Rickards is a neuropsychiatrist at a large clinic for people with HD, and is also involved in recruiting people for research, including Enroll-HD. His own interest in the emotional landscape of HD has led him to spot similarities between HD and Asperger’s syndrome, the autism-like developmental disorder involving difficulty understanding other people’s feelings and states of mind.
What got you interested in HD?
I’m always interested in things that are between mind and brain, and it’s difficult here to see where physical stops and mental starts: Mood, physical condition and cognition all mixed up together.
Why do you talk about HD as “acquired Asperger’s syndrome”?
I think there is increasing evidence that people with HD in mid age start to acquire the social and cognitive deficits of Asperger’s: The insistence on sameness, lack of empathy, difficulty in tests of “theory of mind,” and inability to understand people’s states of mind.

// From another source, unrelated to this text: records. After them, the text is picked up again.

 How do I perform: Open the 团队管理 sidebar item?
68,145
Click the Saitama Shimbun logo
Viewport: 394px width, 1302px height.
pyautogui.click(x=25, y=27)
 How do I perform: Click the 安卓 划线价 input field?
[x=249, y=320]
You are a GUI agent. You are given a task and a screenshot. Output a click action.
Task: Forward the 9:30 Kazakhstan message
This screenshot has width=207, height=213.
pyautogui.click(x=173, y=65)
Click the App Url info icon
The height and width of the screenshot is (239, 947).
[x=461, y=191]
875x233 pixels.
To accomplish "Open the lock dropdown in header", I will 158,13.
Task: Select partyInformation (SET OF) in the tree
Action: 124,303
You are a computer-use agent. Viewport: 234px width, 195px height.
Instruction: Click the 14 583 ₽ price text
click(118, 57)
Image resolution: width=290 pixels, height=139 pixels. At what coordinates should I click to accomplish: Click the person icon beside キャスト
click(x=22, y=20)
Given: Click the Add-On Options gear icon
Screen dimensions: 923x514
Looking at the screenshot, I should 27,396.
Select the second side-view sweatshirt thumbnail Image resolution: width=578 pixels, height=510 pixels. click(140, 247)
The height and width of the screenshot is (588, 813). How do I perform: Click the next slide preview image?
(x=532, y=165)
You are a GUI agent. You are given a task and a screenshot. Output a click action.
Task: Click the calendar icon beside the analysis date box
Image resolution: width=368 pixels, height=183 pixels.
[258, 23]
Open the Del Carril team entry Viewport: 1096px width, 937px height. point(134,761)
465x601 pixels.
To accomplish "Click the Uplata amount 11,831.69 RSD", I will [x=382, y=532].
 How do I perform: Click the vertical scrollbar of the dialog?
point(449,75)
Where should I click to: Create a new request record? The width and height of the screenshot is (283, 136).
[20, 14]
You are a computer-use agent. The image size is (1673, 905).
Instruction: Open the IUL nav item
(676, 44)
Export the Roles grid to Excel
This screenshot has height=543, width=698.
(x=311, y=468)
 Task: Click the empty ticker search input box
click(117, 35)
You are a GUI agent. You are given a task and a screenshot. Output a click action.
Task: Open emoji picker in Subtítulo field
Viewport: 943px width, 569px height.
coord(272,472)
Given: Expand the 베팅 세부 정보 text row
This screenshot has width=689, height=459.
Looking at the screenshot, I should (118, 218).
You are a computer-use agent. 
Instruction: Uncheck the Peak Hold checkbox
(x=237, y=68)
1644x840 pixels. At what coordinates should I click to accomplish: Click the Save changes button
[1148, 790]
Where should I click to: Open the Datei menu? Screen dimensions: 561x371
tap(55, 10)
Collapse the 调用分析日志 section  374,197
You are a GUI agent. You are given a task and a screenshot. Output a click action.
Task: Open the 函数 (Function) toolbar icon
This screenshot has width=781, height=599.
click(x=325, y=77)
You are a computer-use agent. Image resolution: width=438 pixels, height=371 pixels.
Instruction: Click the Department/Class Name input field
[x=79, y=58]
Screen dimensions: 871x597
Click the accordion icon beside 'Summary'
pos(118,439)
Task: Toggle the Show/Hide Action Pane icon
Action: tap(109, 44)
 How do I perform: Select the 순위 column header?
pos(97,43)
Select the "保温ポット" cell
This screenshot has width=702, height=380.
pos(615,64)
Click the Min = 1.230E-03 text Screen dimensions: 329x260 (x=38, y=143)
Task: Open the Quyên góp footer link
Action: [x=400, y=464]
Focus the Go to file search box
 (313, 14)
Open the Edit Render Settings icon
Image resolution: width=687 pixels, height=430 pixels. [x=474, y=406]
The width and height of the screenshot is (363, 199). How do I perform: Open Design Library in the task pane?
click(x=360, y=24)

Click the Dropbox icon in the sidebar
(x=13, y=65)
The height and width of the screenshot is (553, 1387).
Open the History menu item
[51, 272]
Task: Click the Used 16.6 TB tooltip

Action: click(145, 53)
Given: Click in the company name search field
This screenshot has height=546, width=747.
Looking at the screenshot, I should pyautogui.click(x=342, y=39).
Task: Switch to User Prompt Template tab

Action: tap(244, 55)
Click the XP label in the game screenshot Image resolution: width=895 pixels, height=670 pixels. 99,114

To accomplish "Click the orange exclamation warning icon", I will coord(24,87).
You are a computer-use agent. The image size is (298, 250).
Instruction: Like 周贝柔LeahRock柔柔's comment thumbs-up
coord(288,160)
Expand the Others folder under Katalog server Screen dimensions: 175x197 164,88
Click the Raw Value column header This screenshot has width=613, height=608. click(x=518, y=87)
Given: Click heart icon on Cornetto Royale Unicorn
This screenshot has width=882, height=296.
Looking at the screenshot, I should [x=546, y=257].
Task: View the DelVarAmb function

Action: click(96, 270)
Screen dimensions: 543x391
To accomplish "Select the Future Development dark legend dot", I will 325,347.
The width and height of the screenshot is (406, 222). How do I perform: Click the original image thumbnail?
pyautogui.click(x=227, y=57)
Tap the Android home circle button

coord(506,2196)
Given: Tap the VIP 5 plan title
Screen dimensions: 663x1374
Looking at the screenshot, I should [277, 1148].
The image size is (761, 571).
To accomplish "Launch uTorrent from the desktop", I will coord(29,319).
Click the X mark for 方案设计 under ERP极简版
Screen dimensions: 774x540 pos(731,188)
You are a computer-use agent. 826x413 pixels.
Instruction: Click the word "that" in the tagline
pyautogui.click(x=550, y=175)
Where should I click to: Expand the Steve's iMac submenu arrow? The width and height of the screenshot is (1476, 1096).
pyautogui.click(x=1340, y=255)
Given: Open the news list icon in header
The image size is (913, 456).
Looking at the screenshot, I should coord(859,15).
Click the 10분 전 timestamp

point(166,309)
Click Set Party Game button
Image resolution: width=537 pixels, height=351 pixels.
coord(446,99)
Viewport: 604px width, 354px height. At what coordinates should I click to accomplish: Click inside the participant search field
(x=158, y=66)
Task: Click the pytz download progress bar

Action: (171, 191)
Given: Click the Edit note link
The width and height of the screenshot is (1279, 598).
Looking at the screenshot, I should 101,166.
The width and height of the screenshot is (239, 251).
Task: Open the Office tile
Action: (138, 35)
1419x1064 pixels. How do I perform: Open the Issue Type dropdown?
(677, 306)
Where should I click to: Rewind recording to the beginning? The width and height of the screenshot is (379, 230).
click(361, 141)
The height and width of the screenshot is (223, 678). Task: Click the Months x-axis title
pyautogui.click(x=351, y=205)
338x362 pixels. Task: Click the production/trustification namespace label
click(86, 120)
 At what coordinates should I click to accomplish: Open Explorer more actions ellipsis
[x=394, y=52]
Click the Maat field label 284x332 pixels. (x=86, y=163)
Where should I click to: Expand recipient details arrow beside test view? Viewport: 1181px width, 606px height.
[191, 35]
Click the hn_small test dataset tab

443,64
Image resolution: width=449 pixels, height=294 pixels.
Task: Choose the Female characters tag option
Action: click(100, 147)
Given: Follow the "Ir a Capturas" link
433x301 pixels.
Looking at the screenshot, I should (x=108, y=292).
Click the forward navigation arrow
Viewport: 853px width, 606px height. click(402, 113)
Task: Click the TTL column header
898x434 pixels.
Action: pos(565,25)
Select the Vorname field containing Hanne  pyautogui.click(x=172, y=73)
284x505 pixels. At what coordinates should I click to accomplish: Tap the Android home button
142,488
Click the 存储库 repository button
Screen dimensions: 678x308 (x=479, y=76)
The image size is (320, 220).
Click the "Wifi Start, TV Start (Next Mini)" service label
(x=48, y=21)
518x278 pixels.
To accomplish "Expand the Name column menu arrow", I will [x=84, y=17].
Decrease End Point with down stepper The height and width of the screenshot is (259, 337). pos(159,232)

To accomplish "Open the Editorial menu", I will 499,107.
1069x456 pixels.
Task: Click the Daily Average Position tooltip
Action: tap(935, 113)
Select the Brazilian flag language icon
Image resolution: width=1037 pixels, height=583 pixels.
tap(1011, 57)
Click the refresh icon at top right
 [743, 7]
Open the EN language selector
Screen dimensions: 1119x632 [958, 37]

The main ones are the inability to understand other people’s states of mind, and inability to do future envisioning, that is to say: envisioning alternative scenarios apart from the one that is there at the moment. Both are all about the inability to imagine something that’s not happening right in front of me right now. That requires a sort of mind’s eye, and people with HD seem to lose that. It’s hard on people around them. In clinic, you might ask the patient how they’re doing and the patient says they’re fine. But the wife or husband sees the trouble. The patient doesn’t understand what’s happening—or the partner’s distress. These are fundamental deficits in HD, and they’re the most disabling.
It’s an interesting idea, but why does that matter for people in HD families?
It makes a massive difference. If you understand the mental state of HD, you can help carers manage better, which could mean the difference between them staying at home or being in a nursing home. For example, if you ensure that their environment is quite predictable, you might do quite well, whereas if you keep treating them as the same old person they used to be, you might end up in a lot of fights.
Why do you say that we should train doctors as “Huntingtonologists”?
If I ruled the world, we’d train people in the whole of HD: the complex mental changes, the complex motor and cognitive problems we see. I don’t think you can understand those things in isolation.
There’s no such thing as “just movement”; it involves cognition, mood, and mental state. To separate them is a philosophical error. Anyone who knows anything about how humans work knows that motor and cognitive and emotion systems are intrinsically part of one another.
I think that research needs to think of more subtle ways of understanding the relationships between motion and emotion. My personal view is that we [in HD] are hung up on motor disorders. We’ve privileged that as being the big deal, and I don’t think it is. Emotional symptoms are quite often early and quite often devastating.
Motor disorder is a cognitive disorder, by the way: Isn’t a motor disorder coordination? And isn’t that cognitive? It’s semantic, really. But it stops us from developing more meaningful language.
What kind of research are you doing now?
I’m primarily a clinician with an interest in research. I’m interested in [neuro]imaging of social cognition, and the biology of social cognition. There’s a story that would suggest that social cognitive deficits might be mediated by oxytocin [a brain chemical involved in relationships].
You have a big clinic, with about 350 patients with HD, and you’ve been working with HD for more than 20 years. What keeps you going? The patients are great. They have a horrible illness, but they really like to do research. Also, the global research effort has been fantastic. We’ve got a good collaborative approach.
The biggest thing for me, is that when I started as a junior doctor, everybody with HD was in the back wards of the asylums and thought of as being not treatable. Now, they’re giving the first gene suppression to people with HD. What could be more exciting than that?